Reply #45 on: February 28, 2015, 06:22:00 pm
Thanks RAV, I think it is interesting as well.

So you actually think that I took precious time, not to clarify an issue where I perceived you to be a bit off, but just to belittle you!?
Apology accepted.

Meanwhile I have spent the last couple of hours inventing and then implementing a brightness preservation strategy. It is not free of visual glitches in some slider configurations and highly unlikely to be as sophisticated as in professional imaging software but the output is decent.

Here is a link to v20150228 of the plugin for all Pro Motion users who would like to play with it. The brightness preservation attempt is activated by default and the old behavior can be activated by unchecking the entry in the command menu.

It also tries to preserve as much of the original tint as possible unless one explicitly "drags that out".

It does all of that without taking into consideration the different weight of perceptual brightness in different components (R, G and B) and also without calculating in and out compressions from any non-linear gamma curve. I do not have a solution for either of those problems.

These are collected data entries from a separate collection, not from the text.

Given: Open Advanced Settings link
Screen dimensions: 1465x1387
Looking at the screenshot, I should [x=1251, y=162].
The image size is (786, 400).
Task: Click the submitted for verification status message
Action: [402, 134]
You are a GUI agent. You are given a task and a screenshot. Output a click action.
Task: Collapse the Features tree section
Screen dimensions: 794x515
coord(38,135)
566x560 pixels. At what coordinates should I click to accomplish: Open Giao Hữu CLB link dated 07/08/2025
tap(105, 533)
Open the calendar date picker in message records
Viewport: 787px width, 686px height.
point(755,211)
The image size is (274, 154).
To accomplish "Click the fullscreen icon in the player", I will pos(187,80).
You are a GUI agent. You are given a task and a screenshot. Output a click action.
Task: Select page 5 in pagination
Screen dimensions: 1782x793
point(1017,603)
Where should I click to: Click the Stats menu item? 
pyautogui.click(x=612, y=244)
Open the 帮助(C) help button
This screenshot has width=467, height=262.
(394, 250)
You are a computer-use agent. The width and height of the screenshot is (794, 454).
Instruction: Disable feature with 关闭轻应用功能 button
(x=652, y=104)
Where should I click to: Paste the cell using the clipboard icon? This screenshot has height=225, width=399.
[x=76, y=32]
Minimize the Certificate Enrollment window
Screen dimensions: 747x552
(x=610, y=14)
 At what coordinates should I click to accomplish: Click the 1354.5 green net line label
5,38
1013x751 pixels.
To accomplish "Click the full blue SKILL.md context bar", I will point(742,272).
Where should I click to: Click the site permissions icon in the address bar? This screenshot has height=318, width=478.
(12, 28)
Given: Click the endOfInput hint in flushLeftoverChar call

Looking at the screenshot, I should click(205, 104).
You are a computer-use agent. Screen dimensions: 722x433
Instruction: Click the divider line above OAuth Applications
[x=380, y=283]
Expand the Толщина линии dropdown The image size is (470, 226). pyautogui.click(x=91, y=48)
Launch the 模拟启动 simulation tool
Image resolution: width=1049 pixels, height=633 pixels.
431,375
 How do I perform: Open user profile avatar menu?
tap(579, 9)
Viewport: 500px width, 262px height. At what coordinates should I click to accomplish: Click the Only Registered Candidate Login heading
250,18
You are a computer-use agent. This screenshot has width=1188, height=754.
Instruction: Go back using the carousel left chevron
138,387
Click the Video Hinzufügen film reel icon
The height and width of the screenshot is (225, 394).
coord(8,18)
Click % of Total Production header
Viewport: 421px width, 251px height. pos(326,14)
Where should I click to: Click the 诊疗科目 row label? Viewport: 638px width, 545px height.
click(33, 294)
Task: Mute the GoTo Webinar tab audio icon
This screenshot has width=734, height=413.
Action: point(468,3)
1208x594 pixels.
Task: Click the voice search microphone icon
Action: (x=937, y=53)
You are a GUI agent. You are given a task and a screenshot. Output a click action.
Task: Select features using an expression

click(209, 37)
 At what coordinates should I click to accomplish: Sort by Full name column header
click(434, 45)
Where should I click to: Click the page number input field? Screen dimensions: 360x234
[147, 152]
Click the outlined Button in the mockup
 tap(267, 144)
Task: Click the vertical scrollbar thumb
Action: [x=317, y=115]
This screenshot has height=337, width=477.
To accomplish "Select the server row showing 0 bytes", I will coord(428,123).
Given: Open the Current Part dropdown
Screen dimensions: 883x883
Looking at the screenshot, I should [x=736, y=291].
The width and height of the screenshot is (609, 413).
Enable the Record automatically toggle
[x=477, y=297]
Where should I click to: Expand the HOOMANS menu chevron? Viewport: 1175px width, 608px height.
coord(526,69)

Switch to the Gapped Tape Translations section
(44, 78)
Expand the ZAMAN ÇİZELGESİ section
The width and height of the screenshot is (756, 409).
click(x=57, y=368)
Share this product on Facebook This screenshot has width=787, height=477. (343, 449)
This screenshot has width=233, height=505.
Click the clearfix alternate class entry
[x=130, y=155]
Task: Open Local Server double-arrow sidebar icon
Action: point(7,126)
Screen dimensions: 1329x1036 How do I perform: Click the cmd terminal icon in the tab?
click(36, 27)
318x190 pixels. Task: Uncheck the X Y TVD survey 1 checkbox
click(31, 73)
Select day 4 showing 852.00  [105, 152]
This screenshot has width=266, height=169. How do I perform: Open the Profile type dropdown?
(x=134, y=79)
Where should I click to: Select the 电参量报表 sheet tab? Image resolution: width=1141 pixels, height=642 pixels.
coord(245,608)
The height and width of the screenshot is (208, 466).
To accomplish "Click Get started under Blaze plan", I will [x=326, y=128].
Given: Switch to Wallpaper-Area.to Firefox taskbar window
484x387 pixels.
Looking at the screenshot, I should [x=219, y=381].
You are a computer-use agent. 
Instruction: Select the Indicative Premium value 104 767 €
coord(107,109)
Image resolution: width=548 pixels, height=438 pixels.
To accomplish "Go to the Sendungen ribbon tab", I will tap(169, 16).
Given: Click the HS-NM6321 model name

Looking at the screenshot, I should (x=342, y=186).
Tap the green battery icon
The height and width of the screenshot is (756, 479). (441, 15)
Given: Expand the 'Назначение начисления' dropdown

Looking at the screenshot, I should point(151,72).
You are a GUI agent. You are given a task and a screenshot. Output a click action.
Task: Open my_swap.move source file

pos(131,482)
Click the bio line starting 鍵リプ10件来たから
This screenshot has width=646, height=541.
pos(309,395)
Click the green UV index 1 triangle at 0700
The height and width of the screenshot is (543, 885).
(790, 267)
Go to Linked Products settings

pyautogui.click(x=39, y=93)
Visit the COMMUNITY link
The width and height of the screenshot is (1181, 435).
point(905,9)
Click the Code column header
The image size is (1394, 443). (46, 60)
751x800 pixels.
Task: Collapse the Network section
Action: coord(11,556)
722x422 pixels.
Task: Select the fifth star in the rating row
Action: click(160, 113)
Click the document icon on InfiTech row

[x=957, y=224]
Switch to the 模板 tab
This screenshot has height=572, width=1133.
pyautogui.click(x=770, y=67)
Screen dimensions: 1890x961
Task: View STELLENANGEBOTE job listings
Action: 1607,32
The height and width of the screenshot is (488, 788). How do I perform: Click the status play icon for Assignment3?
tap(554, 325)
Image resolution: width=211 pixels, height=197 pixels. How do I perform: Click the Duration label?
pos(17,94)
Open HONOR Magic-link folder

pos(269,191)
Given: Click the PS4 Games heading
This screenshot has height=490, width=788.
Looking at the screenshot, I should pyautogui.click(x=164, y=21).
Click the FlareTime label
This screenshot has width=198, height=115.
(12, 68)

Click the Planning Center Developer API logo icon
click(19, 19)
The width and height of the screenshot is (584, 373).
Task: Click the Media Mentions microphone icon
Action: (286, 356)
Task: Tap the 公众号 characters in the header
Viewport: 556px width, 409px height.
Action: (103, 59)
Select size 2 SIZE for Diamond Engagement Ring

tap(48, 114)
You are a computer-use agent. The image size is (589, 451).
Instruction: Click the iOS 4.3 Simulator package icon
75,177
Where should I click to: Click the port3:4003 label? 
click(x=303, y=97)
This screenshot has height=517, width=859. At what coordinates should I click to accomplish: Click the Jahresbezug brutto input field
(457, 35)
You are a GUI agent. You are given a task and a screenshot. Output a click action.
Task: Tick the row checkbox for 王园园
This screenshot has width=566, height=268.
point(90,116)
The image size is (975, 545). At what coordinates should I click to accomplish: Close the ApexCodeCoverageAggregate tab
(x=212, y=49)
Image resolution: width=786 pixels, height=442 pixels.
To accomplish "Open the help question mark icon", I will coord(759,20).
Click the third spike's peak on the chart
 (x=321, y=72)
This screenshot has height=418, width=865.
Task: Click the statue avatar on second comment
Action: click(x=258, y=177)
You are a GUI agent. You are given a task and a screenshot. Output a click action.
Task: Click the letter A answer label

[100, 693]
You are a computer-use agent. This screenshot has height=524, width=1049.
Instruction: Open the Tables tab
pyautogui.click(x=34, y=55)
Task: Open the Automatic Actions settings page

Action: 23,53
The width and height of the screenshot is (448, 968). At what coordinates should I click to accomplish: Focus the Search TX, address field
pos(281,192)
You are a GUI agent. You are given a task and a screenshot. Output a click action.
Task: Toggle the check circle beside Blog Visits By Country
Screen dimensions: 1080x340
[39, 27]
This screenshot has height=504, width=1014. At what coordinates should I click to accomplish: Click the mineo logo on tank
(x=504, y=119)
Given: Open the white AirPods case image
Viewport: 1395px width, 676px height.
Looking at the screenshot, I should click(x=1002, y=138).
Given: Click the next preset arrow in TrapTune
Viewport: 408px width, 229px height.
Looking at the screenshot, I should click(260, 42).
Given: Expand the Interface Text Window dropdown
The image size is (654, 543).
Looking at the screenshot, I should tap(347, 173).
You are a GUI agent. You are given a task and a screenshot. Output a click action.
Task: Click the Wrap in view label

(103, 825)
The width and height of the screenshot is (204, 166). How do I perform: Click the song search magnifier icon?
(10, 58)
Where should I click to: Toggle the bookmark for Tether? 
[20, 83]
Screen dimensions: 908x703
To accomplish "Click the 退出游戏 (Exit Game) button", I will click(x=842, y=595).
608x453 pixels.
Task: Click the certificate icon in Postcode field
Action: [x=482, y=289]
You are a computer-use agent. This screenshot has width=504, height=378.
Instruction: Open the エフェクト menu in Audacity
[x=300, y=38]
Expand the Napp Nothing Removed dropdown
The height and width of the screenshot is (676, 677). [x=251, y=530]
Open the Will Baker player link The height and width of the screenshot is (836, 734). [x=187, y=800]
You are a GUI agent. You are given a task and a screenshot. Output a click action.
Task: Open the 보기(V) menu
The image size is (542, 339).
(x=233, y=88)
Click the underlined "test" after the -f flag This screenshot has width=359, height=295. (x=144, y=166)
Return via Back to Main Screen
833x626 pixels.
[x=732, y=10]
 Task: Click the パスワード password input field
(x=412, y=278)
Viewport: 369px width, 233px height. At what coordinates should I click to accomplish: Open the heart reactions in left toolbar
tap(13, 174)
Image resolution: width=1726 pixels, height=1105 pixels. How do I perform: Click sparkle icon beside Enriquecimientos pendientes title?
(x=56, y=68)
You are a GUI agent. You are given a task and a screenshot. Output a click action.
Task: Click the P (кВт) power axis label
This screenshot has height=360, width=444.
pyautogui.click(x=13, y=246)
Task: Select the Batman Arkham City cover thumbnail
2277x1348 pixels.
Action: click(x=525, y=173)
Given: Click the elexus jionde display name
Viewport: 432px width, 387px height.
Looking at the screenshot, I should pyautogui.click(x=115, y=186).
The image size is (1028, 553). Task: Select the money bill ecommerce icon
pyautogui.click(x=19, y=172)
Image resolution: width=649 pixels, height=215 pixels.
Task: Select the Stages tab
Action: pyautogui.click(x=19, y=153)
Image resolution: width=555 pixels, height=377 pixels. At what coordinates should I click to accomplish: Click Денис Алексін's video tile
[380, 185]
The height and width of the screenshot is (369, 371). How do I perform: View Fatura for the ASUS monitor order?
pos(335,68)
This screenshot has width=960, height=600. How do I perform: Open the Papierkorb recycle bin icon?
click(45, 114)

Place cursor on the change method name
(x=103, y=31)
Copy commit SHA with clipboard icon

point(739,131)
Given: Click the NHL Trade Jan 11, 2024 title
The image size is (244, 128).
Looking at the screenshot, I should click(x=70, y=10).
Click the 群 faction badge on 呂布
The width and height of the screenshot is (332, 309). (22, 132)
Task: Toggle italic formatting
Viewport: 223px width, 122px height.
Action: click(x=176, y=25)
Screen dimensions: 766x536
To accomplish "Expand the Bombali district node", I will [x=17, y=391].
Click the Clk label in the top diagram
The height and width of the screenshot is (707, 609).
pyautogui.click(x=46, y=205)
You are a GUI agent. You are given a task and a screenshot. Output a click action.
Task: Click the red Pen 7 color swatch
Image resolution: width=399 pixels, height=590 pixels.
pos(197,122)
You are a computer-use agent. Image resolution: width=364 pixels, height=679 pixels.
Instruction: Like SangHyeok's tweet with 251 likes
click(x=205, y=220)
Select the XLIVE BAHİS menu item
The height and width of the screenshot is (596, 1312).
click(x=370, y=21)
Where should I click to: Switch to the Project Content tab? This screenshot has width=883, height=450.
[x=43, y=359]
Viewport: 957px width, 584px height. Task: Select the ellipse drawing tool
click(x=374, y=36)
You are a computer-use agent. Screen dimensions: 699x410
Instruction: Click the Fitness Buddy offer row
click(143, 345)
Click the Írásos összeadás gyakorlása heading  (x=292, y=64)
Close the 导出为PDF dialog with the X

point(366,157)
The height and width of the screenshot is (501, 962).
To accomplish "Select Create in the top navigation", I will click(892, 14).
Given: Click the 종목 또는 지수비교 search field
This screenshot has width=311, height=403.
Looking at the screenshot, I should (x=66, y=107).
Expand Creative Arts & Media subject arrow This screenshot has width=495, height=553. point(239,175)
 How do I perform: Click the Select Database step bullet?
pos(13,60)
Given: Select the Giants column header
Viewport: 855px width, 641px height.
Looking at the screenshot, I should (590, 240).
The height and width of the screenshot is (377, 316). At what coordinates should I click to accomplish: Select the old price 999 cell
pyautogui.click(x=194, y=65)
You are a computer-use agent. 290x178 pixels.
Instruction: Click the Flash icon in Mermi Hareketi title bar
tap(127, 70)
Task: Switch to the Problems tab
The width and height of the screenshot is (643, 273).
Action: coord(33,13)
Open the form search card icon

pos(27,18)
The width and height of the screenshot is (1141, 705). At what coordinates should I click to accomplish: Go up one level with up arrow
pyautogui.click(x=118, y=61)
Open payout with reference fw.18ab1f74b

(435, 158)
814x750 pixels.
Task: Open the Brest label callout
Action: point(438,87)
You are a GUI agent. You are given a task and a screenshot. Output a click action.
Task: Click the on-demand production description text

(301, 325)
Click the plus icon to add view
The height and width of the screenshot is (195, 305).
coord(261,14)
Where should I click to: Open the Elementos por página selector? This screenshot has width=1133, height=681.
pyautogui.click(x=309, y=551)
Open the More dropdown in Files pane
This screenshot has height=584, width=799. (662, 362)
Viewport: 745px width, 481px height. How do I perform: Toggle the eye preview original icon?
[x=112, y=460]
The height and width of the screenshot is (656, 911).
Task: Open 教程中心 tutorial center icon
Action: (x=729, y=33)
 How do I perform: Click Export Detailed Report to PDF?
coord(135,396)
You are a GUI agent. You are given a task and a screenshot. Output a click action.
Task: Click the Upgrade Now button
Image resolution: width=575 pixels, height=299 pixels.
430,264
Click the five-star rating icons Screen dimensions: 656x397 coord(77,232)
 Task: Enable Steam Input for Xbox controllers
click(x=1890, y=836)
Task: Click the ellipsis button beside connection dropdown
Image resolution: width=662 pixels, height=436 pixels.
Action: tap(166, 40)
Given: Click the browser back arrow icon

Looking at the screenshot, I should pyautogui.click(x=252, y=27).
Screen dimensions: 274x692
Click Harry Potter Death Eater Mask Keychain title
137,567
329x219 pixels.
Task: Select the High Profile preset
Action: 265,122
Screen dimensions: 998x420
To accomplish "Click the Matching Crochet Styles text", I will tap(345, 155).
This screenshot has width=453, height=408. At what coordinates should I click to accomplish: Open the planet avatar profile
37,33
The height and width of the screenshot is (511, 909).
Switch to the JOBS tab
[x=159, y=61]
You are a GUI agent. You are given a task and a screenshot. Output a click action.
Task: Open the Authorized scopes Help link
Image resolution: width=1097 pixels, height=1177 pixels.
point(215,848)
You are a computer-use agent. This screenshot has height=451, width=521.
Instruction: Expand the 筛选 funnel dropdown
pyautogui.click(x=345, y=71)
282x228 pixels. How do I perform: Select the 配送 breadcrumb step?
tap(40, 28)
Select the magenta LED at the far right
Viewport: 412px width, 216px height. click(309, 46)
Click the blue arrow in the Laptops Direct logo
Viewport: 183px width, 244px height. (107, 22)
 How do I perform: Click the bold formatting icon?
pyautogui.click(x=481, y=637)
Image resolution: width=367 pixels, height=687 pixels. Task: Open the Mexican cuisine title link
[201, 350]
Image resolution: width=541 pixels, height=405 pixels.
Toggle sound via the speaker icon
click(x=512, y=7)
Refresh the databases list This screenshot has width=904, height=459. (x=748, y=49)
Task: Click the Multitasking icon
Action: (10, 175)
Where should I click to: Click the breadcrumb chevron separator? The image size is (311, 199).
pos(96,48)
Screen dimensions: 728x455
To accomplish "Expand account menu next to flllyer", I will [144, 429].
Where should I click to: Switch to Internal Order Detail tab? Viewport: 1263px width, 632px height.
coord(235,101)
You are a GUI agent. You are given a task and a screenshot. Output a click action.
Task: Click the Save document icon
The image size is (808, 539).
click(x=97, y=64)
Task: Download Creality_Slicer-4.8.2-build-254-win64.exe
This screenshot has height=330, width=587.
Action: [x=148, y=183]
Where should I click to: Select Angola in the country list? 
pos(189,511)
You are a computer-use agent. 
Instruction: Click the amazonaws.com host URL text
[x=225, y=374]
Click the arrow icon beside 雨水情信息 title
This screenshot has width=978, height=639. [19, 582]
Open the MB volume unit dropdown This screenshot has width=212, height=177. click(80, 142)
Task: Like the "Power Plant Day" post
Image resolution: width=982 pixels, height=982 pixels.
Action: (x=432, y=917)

It does calculate in the weight of different components when determining the brightness before and after all components are modified but not between individual component modification as I still can not solve those other equations and then the resulting brightness is adjusted by the ratio between old and new brightness by scaling each component in the result by the same factor (which is incorrect but it seemed like taking the weight into consideration caused more glitches and I am tired so I did not try to factor the weight in correctly for each component in the final brightness adjustment after modifications... might try to get back to that when I am well rested).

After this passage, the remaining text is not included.